→ Exercise task
Copy each of the following entries word for word, with no changes.

* Start *

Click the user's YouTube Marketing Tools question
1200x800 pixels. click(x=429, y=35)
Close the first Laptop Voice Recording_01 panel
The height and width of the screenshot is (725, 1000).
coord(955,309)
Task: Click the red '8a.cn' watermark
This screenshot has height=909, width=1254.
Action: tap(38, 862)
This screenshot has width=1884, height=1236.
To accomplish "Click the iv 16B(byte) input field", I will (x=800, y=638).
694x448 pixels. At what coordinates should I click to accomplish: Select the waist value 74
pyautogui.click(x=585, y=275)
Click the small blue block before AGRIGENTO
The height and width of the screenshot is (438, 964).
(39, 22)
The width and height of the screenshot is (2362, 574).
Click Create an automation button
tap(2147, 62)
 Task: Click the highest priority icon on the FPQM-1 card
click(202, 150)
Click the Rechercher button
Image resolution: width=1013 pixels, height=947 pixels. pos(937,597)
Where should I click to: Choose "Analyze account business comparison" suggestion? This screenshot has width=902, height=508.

* End *

→ Worked solution
Click the user's YouTube Marketing Tools question
1200x800 pixels. click(x=429, y=35)
Close the first Laptop Voice Recording_01 panel
The height and width of the screenshot is (725, 1000).
coord(955,309)
Task: Click the red '8a.cn' watermark
This screenshot has height=909, width=1254.
Action: tap(38, 862)
This screenshot has width=1884, height=1236.
To accomplish "Click the iv 16B(byte) input field", I will (x=800, y=638).
694x448 pixels. At what coordinates should I click to accomplish: Select the waist value 74
pyautogui.click(x=585, y=275)
Click the small blue block before AGRIGENTO
The height and width of the screenshot is (438, 964).
(39, 22)
The width and height of the screenshot is (2362, 574).
Click Create an automation button
tap(2147, 62)
 Task: Click the highest priority icon on the FPQM-1 card
click(202, 150)
Click the Rechercher button
Image resolution: width=1013 pixels, height=947 pixels. pos(937,597)
Where should I click to: Choose "Analyze account business comparison" suggestion? This screenshot has width=902, height=508.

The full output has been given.